Geschichte, Internet & IoT, News, zAufi

Sachsens Hofmarschallamt geht ins Netz

Ausschnitt aus dem Aufzug zu einem Turnier das Paradies und des Sündenfall darstellend in sechs Teilen vor 1586. Quelle: Hofmarschallamt, Repro: Sächsisches Staatsarchiv

Ausschnitt aus dem Aufzug zu einem Turnier das Paradies und des Sündenfall darstellend in sechs Teilen vor 1586. Quelle: Hofmarschallamt, Repro: Sächsisches Staatsarchiv

Lustschiffe und Pseudotürken: Sächsisches Staatsarchiv stellt über 600.000 weitere Digitalsate ins Netz

Dresden, 20. Dezember 2018. Wer musste zu Hofe wo stehen, wenn ein verdienstvoller Sachse in den Adelsstand zu erheben war? Welches Wappen hatte der siebte Stiefgroßonkel der Kurfürstin? Welche Kostüme müssen für Augusts nächstes Turnier genäht werden und kann man in den Festzug ein paar Pseudo-Türken einbauen? Im kurfürstlich-königlichen Sachsen beschäftigte sich eine ganze Behörde jahrhundertelang nur mit solchen Herausforderungen: das Hofmarschallamt. Das sächsische Staatsarchiv in Dresden hat die Akten, Zeichnungen, Pläne und Tafeln nun digitalisiert und ins Internet gestellt – insgesamt über 600.000 Digitalsate sind nun online gegangen.

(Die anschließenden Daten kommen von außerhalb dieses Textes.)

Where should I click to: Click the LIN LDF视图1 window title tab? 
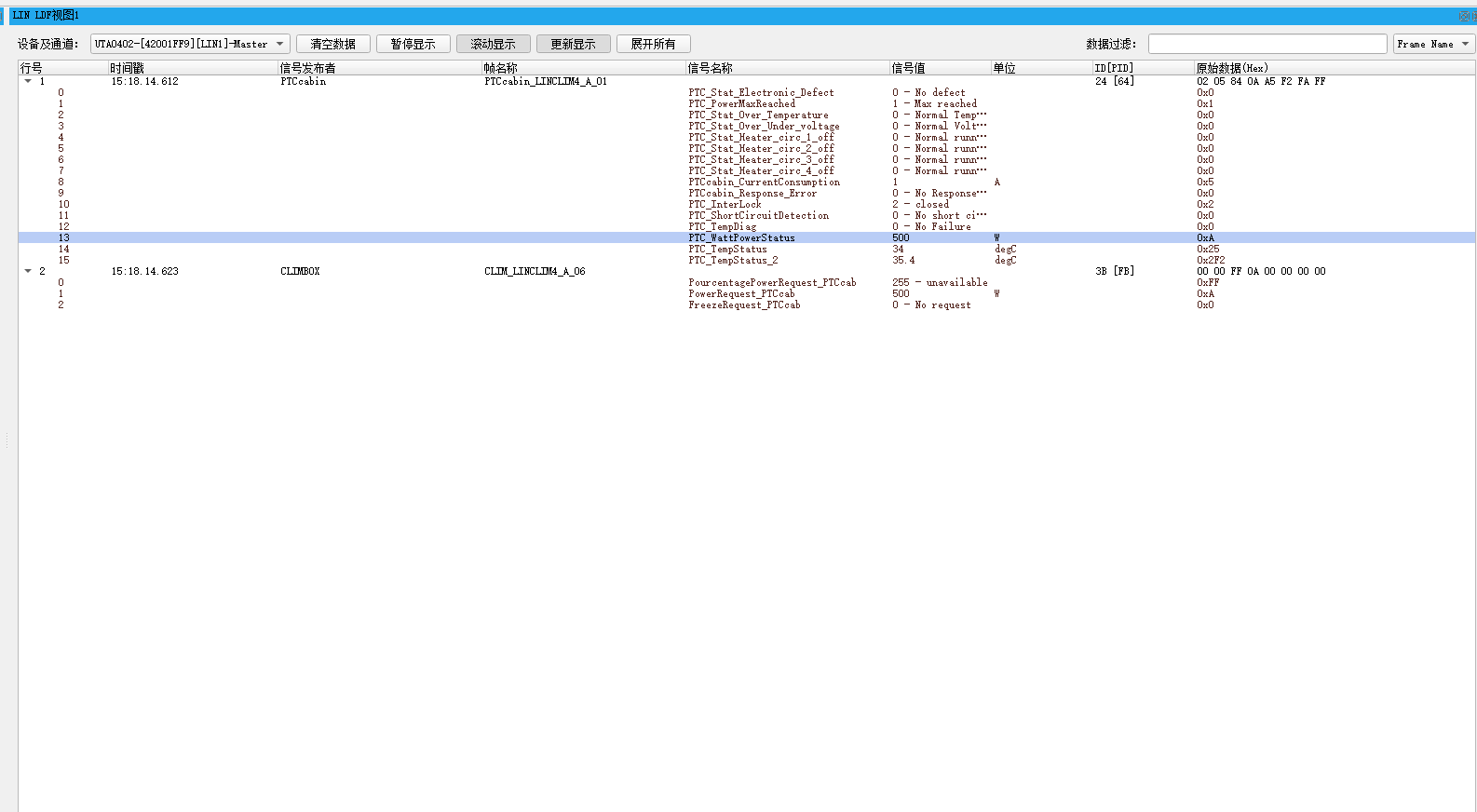click(x=46, y=15)
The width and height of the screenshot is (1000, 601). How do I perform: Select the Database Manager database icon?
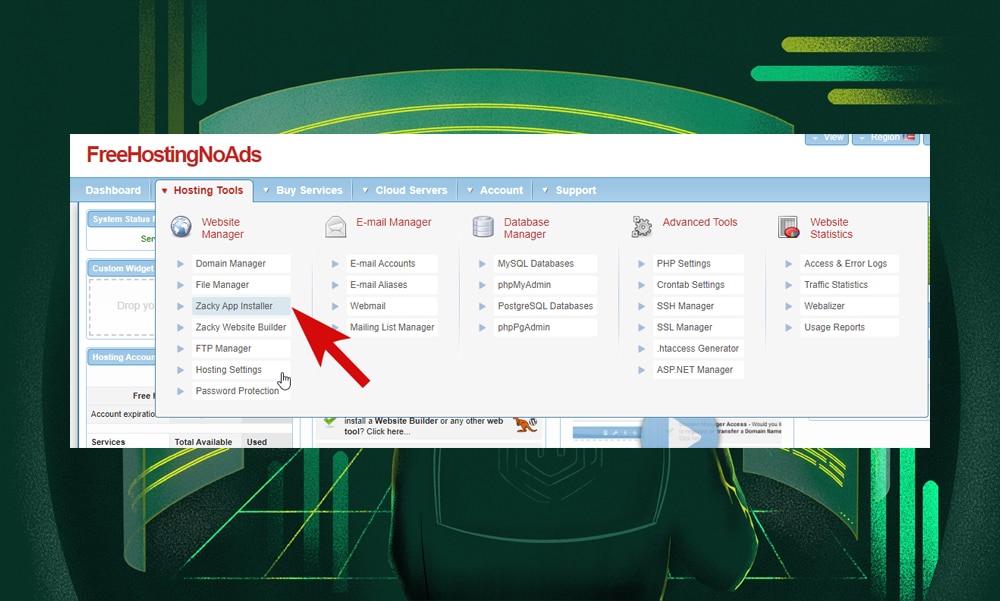(483, 226)
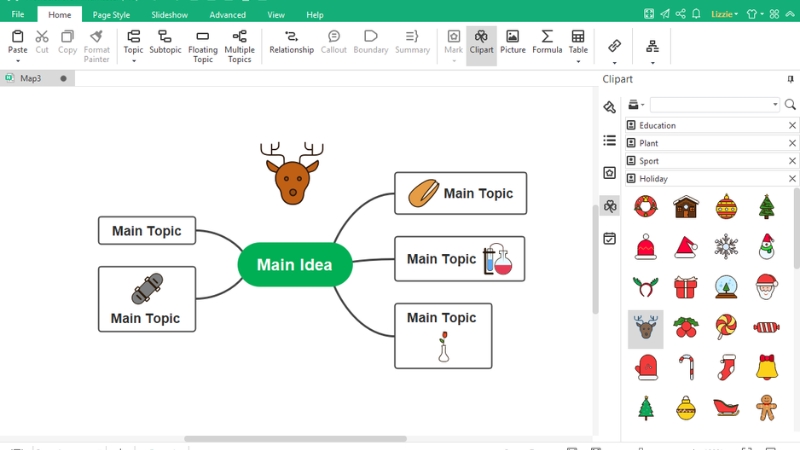Expand the clipart search dropdown
Screen dimensions: 800x450
coord(775,105)
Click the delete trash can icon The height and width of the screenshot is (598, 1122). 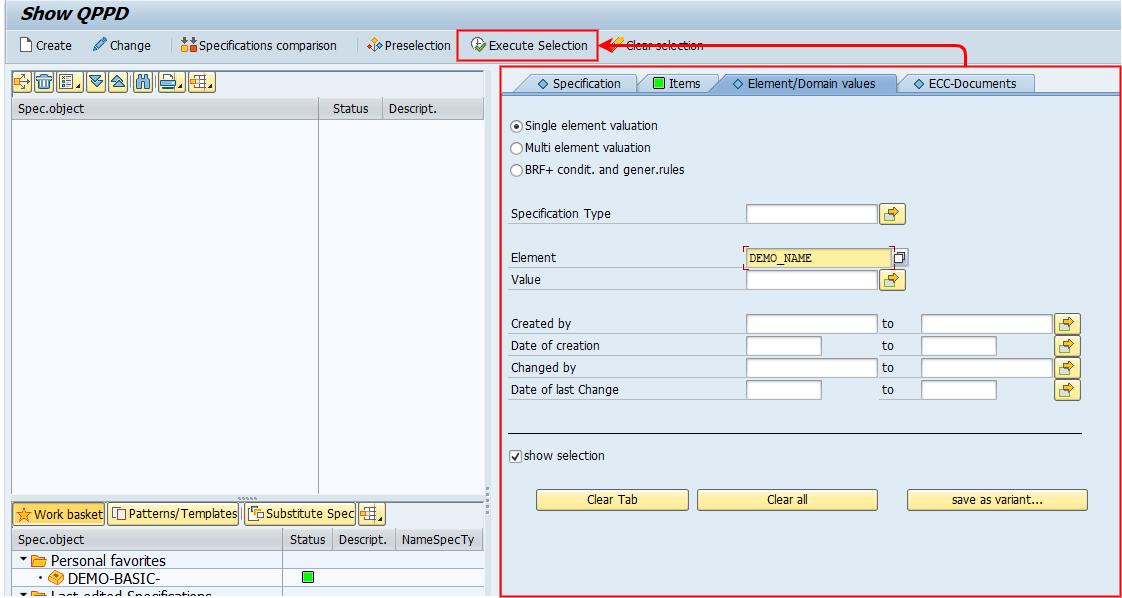44,82
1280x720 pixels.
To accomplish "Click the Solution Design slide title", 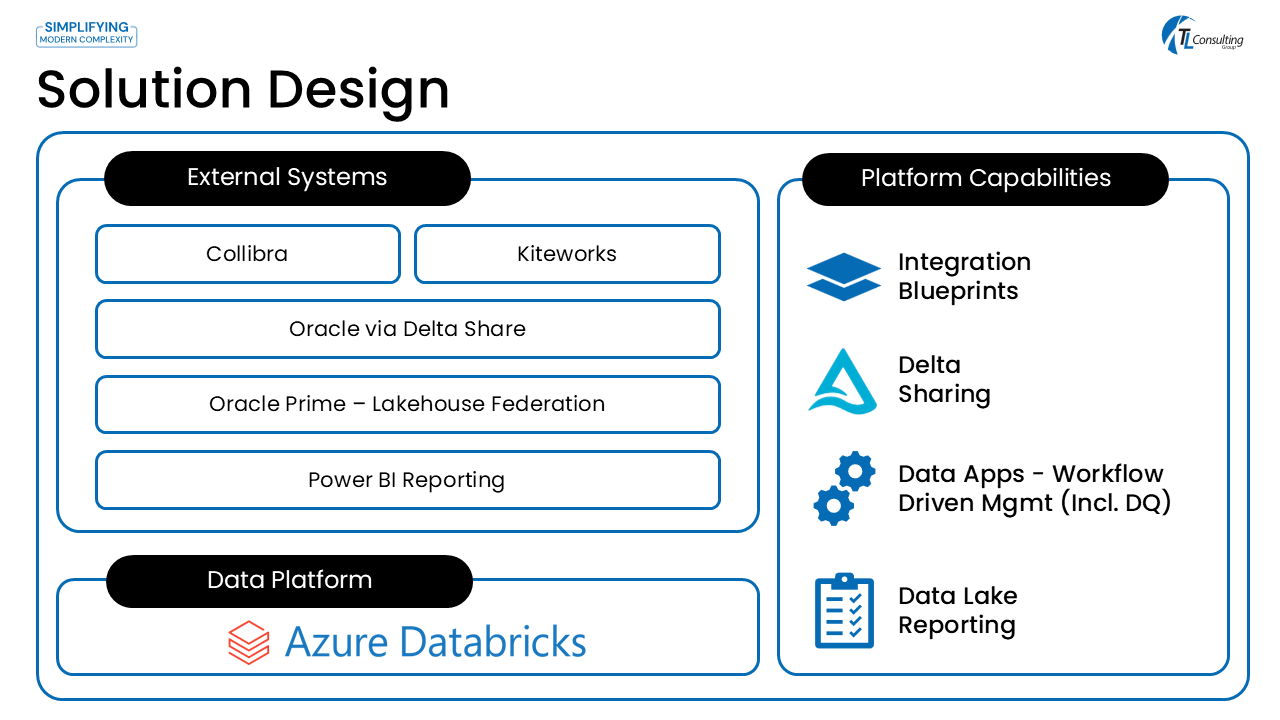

Digitalisierungskurs macht Wissenschaftsstandort attraktiver

„Mit dem Einstieg in die Präsentation großer Mengen von Archivgut im Internet wird die Attraktivität Sachsens als Kultur- und Wissenschaftsstandort erhöht“, erläuterte Archivdirektorin Andrea Wettmann, warum ihr Haus beziehungsweise der Freistaat Sachsen den Digitalisierungsaufwand betreiben. „Nicht nur Wissenschaftler, sondern alle Interessierten können somit jederzeit vom eigenen Rechner aus das einmalige Kulturgut des Staatsarchivs komfortabel und kostenlos nutzen.“

Pomp statt Siege

Interessant sind die nun im Internet abrufbaren Findbücher, Bilder und Textdokumente allemal, spiegelt das Hofmarschallamt doch einen wichtigen Aspekt sächsischer Geschichte über 400 Jahre hinweg: Militärisch bekleckerten sich die Sachsen selten mit Ruhm, die Prachtentfaltung ihrer Herzöge und Könige hingegen sorgte europaweit für Furore.

Lustschiff "Sommer" (vor 1750) Quelle: Hofmarschallamt, Repro: Sächsisches Staatsarchiv

Lustschiff „Sommer“ (vor 1750)
Quelle: Hofmarschallamt, Repro: Sächsisches Staatsarchiv

Eine Art persönlicher Event-Manager für den Kurfürsten

Mitte des 17. Jahrhunderts entstanden, war das Hofmarschallamt unter anderem auch das, was man heute als „Event-Manager“ bezeichnet: Es organisierte Karnevalfeste genauso wie Leichenzüge, ließ Lustschiffe bauen und arrangierte schmucke Vasen. Der Hofmarschall und seine Lakaien führten ebenso das Hoftagebuch, kümmerten sich um Pagen und Pensionen zu Hofe, beaufsichtigen aber auch den Schlösserbau. Sie waren gewissermaßen für alles verantwortlich, was „Sachsens Glanz und Gloria“ ausmachte.

2019 soll 1 Million Akten online sein

Der nun mit Unterstützung der „Deutschen Forschungsgemeinschaft“ (DFG) digitalisierte Bestand deckt die Zeit von 1501 bis 1925 ab. Er enthält also auch Akten der Vorläufer und von der Abwicklung des Hofmarschallamtes. Bereits in der Vergangenheit hatte das Archiv zunächst seine Findbücher und dann auch Aktenbestände selbst online zugänglich gemacht. Weitere historische Dokumente will Wettmann in naher Zukunft ins Netz stellen. 2019 will sie die Marke von einer Million Digitalisate erreichen.